**DESCRIPTION OF THE TASK:**
This exercise calls for the line with "Click the User Management person icon", the line with "Task: Collapse the sidebar", and all lines between them in the material below, output exactly and with no other lines.

**ENTRIES SHOWN:**
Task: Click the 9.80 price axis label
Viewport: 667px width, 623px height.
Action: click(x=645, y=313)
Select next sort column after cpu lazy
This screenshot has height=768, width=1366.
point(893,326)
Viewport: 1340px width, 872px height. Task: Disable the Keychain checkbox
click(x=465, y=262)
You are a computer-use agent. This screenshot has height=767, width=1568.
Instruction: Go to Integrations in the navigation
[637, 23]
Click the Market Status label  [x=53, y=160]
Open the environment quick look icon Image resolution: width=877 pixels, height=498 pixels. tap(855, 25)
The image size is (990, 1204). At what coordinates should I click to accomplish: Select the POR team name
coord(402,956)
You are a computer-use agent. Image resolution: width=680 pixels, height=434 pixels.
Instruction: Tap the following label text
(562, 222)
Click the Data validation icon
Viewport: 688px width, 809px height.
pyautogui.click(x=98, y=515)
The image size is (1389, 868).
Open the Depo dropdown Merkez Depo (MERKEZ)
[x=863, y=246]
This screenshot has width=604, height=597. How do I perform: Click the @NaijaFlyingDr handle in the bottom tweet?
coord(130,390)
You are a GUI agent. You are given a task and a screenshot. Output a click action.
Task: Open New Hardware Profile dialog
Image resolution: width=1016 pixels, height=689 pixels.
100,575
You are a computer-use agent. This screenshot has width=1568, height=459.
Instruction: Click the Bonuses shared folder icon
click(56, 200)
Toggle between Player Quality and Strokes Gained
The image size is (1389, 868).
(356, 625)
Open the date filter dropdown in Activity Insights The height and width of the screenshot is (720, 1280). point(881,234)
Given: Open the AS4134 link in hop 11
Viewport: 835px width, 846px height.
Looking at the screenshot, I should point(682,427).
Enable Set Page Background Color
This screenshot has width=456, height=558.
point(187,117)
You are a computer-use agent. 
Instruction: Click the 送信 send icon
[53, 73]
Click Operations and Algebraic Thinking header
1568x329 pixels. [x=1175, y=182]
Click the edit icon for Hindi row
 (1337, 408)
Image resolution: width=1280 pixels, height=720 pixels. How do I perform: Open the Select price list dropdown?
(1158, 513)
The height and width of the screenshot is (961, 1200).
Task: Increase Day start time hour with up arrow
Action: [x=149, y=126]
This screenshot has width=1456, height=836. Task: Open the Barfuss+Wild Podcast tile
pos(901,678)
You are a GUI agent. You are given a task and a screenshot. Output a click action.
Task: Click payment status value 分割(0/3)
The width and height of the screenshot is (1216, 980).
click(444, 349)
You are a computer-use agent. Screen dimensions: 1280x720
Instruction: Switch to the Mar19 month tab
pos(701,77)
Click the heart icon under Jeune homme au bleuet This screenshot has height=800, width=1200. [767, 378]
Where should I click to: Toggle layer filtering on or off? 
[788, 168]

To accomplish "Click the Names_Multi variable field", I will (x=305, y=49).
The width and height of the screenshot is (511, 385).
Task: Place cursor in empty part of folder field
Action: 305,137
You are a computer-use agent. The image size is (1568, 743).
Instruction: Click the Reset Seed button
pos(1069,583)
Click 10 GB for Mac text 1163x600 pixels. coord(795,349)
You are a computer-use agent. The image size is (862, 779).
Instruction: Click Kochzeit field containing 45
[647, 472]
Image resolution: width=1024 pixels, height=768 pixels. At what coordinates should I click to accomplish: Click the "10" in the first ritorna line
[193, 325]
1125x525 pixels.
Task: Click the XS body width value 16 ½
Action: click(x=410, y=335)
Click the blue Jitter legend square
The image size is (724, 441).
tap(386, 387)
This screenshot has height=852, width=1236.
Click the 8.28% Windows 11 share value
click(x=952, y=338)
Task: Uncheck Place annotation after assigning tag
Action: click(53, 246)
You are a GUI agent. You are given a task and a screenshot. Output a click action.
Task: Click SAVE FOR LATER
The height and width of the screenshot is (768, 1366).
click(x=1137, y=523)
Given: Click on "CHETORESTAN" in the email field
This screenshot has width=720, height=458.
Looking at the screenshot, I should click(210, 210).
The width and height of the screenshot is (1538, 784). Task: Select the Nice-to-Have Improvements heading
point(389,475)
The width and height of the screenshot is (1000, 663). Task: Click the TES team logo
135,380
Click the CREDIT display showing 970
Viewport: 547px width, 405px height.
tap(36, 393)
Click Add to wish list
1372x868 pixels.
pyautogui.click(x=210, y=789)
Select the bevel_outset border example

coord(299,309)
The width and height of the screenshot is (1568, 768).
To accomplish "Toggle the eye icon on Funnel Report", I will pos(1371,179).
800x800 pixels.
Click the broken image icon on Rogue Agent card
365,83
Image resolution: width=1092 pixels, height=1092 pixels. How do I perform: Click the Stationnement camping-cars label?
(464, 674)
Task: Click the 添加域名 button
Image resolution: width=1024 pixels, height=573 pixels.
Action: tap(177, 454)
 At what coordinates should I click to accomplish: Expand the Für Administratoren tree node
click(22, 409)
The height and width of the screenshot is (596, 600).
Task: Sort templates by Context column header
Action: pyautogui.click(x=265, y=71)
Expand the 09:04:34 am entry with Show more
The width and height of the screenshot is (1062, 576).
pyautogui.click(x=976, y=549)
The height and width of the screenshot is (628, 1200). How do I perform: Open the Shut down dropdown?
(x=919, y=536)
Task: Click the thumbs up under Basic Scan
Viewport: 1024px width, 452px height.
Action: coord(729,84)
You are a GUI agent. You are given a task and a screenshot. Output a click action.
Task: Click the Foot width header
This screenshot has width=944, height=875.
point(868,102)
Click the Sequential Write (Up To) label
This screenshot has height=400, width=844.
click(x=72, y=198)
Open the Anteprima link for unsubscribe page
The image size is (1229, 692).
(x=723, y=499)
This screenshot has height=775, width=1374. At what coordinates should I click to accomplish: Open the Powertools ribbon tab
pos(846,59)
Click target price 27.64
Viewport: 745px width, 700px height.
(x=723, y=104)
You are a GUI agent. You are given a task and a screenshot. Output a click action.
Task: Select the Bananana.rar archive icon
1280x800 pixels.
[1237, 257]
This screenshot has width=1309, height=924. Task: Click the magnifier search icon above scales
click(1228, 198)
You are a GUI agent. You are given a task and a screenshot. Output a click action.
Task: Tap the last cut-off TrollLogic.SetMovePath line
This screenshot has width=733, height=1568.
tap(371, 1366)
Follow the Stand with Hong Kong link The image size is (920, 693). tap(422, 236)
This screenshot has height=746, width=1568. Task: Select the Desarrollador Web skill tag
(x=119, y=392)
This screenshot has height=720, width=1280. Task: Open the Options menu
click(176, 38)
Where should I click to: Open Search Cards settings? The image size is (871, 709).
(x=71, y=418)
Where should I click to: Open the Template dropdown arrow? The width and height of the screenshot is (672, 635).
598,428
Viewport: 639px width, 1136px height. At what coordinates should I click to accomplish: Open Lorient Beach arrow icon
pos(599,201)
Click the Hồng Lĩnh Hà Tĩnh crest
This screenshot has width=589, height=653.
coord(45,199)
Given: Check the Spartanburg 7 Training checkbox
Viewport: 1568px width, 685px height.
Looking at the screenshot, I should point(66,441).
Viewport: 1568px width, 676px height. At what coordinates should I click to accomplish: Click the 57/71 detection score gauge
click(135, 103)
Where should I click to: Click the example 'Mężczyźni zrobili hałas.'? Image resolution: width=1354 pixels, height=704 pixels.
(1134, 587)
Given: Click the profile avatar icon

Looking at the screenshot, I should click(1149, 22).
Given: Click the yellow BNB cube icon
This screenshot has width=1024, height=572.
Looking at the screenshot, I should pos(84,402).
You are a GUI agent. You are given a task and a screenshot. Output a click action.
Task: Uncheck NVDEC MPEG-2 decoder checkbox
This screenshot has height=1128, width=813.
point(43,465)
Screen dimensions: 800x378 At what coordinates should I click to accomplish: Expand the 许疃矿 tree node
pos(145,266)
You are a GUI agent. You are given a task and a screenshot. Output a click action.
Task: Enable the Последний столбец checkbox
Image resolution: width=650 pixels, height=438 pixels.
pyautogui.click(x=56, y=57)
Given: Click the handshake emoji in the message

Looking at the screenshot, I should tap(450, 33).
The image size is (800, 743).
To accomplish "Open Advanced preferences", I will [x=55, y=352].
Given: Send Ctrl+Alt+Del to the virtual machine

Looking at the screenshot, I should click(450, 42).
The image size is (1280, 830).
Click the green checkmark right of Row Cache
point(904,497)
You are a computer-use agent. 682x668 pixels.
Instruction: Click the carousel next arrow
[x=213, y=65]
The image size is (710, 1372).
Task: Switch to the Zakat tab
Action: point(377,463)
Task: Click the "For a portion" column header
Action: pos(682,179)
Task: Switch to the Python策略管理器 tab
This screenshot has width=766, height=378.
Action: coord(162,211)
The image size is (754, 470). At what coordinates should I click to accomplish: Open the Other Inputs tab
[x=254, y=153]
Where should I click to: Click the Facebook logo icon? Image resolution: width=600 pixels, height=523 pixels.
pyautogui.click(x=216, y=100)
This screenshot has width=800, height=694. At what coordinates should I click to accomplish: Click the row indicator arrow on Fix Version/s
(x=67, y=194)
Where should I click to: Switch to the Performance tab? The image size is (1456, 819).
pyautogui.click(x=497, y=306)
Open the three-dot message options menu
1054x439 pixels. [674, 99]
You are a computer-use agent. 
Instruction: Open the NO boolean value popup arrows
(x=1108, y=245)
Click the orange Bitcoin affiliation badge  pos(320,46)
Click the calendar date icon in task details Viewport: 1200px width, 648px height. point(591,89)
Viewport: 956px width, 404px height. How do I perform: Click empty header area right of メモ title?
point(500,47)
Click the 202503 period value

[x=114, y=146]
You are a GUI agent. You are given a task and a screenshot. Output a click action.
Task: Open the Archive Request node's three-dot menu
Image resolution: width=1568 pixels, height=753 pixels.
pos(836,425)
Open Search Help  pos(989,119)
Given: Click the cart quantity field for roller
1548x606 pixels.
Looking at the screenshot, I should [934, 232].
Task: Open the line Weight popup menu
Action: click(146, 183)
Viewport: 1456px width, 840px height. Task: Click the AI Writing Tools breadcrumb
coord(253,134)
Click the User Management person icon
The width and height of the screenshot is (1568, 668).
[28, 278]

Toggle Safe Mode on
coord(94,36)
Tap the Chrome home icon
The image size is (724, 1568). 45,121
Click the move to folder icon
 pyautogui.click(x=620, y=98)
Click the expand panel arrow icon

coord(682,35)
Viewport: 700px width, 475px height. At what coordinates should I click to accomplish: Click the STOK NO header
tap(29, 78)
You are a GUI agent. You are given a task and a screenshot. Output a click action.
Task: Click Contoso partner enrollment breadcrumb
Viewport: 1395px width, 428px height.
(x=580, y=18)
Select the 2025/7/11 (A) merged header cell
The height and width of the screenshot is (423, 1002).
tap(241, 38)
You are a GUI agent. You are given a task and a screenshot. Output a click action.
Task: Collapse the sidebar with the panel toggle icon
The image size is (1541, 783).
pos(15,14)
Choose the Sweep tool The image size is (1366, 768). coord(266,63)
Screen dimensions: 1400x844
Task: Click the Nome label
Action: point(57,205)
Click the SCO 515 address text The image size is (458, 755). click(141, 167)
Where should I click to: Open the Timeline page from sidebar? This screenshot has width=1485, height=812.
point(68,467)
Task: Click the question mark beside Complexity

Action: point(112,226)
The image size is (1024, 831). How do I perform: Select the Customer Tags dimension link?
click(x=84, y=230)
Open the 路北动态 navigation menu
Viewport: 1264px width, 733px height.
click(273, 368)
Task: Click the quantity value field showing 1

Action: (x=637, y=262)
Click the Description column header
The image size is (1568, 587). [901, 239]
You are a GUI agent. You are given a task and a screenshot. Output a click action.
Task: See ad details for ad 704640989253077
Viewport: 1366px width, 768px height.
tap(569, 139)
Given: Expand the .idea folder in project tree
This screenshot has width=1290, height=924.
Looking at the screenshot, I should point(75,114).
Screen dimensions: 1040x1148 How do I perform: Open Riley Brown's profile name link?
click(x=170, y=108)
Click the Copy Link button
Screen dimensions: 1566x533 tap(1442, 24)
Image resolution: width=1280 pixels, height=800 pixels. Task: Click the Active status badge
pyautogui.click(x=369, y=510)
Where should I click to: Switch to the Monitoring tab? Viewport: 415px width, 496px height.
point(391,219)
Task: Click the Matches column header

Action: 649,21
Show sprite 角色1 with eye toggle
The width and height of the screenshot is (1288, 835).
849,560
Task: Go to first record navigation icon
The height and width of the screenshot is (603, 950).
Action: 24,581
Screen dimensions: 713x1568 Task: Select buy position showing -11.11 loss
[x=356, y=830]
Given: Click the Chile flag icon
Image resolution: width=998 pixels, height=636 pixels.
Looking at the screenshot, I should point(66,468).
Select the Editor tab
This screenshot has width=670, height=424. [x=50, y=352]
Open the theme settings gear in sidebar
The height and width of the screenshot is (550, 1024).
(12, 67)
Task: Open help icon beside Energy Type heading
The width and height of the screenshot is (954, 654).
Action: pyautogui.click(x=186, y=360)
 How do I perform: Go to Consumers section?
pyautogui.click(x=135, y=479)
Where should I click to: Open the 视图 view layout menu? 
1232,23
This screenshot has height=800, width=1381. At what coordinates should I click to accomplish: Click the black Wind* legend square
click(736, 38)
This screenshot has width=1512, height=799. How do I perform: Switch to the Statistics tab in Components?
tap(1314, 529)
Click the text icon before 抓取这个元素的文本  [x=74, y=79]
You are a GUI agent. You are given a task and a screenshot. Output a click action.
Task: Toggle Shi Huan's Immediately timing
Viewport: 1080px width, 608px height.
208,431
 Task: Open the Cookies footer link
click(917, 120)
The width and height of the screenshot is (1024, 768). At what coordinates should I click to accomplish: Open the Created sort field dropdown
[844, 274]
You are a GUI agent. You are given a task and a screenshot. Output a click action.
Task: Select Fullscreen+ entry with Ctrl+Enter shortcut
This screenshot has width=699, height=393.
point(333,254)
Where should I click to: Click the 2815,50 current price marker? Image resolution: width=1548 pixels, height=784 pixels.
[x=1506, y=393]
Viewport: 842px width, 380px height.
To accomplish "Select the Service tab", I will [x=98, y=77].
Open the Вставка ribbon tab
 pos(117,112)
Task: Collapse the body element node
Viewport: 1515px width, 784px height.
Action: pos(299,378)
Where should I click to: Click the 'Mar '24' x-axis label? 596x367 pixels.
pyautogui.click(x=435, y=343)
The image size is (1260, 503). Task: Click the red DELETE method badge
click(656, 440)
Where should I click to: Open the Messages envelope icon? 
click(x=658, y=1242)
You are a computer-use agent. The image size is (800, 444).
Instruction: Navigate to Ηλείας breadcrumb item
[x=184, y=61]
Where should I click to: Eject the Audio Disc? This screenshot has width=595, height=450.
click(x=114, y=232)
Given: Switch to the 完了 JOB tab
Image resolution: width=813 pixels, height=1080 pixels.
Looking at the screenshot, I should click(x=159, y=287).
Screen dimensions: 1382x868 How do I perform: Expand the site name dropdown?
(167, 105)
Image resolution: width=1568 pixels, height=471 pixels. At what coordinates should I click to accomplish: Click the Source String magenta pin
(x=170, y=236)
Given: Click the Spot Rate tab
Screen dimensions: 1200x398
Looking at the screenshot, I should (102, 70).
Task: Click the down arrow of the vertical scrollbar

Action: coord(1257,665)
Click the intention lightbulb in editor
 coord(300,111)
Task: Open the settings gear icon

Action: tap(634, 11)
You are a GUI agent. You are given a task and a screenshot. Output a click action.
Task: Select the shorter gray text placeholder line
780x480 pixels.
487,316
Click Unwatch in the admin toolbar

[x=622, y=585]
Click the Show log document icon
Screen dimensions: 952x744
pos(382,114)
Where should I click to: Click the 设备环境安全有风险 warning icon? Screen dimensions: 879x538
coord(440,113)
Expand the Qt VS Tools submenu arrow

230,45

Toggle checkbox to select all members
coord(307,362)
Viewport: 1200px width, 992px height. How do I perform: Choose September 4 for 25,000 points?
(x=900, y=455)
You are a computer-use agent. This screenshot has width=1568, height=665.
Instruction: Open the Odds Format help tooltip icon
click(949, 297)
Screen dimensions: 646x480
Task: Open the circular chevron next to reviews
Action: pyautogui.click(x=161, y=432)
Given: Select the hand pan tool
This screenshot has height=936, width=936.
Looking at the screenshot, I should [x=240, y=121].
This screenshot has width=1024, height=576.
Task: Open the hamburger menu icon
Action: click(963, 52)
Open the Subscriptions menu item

**FINISHED TASK:**
Click the User Management person icon
The width and height of the screenshot is (1568, 668).
[28, 278]

Toggle Safe Mode on
coord(94,36)
Tap the Chrome home icon
The image size is (724, 1568). 45,121
Click the move to folder icon
 pyautogui.click(x=620, y=98)
Click the expand panel arrow icon

coord(682,35)
Viewport: 700px width, 475px height. At what coordinates should I click to accomplish: Click the STOK NO header
tap(29, 78)
You are a GUI agent. You are given a task and a screenshot. Output a click action.
Task: Click Contoso partner enrollment breadcrumb
Viewport: 1395px width, 428px height.
(x=580, y=18)
Select the 2025/7/11 (A) merged header cell
The height and width of the screenshot is (423, 1002).
tap(241, 38)
You are a GUI agent. You are given a task and a screenshot. Output a click action.
Task: Collapse the sidebar with the panel toggle icon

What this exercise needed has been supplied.